Friday, August 14, 2015

Turing and Kahneman believe wrong things! Sort of, not really.

Andrew Gelman in his blog post Turing and Kahneman and statistical evidence seem to trash the two giants. But really he isn't.

It looks like Alan Turing (AT) supports ESP:

I assume that the reader is familiar with the idea of extra-sensory perception, and the meaning of the four items of it, viz. telepathy, clairvoyance, precognition and psycho-kinesis. These disturbing phenomena seem to deny all our usual scientific ideas. How we should like to discredit them! Unfortunately the statistical evidence, at least for telepathy, is overwhelming.
And of course ESP is wrong! (By 'wrong' I mean of course that there's lots of evidence against it, despite AT's statement to the contrary).


It also looks like Daniel Kahneman (DK) supports general priming effects age-word priming on walking speed.



When I describe priming studies to audiences, the reaction is often disbelief . . . The idea you should focus on, however, is that disbelief is not an option. The results are not made up, nor are they statistical flukes. You have no choice but to accept that the major conclusions of these studies are true.
But wait! To their defense! Priming in general is a well established phenomenon, just not in this particular instance. (it just turns out that the age-related priming on gait was a statistical fluke).

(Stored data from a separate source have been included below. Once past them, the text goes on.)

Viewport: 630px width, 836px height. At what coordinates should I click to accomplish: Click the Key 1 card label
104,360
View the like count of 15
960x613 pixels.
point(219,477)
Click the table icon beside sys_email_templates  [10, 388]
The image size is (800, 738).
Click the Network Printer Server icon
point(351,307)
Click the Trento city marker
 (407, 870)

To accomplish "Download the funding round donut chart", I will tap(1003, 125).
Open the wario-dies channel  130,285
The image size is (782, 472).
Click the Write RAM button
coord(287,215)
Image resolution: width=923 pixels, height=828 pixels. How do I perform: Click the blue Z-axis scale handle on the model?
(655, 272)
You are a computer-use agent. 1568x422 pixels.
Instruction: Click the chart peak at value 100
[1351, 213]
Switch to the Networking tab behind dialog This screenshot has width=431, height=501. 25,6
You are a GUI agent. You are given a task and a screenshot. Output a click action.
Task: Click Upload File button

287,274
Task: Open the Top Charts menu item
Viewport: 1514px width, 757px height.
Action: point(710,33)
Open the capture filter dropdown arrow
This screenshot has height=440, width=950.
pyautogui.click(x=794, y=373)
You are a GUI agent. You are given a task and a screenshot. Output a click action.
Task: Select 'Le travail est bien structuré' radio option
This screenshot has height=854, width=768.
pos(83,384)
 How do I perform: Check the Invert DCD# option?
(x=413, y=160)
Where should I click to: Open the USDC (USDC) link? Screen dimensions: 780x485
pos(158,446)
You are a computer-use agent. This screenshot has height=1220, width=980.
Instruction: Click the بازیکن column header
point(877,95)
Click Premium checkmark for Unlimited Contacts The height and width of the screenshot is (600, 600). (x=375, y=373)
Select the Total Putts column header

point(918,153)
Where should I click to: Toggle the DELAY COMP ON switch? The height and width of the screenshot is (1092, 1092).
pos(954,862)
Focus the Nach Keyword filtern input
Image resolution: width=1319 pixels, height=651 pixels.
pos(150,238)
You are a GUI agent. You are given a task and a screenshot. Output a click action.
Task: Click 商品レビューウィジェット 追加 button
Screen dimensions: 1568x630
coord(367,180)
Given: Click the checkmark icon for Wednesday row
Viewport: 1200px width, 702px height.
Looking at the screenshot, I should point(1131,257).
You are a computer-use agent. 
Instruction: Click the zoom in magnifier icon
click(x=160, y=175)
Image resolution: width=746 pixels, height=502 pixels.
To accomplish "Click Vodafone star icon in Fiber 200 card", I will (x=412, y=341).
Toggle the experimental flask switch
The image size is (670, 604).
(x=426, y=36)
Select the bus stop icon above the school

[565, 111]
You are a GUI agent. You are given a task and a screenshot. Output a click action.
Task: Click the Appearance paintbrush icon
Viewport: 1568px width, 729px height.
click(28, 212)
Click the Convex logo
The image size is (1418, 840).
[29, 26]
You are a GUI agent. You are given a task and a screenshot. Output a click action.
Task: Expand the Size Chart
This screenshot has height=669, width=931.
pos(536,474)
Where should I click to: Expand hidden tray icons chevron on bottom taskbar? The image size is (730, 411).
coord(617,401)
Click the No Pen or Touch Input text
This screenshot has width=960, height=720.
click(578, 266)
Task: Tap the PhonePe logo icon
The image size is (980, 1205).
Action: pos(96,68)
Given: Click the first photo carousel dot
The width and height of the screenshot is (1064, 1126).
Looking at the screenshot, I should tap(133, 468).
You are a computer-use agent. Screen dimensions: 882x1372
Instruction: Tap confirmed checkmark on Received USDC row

The two experts are really just aying that as far as they know, from the data, one might need to believe in implausible things. Science is filled with such implausibilities. Afterall, it doesn't feel like the Earth is turning, the Sun obviously is just moving across the sky. Things are complicated, you have to actually see additional data to be more accurate (Copernicus's model was not as accurate as Ptolemy's when first proposed).